▸ **Task item**
Copy exactly the lines of the data below that run from the line holding "Screen dimensions: 1568x784" through the line holding "932x524 pixels.", both ends included.

▸ **Source data**
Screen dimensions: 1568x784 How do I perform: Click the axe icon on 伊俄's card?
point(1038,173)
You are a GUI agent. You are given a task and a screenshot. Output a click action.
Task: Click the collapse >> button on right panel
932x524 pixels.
==
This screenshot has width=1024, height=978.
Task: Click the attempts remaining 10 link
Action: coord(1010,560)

▸ **Reply**
Screen dimensions: 1568x784 How do I perform: Click the axe icon on 伊俄's card?
point(1038,173)
You are a GUI agent. You are given a task and a screenshot. Output a click action.
Task: Click the collapse >> button on right panel
932x524 pixels.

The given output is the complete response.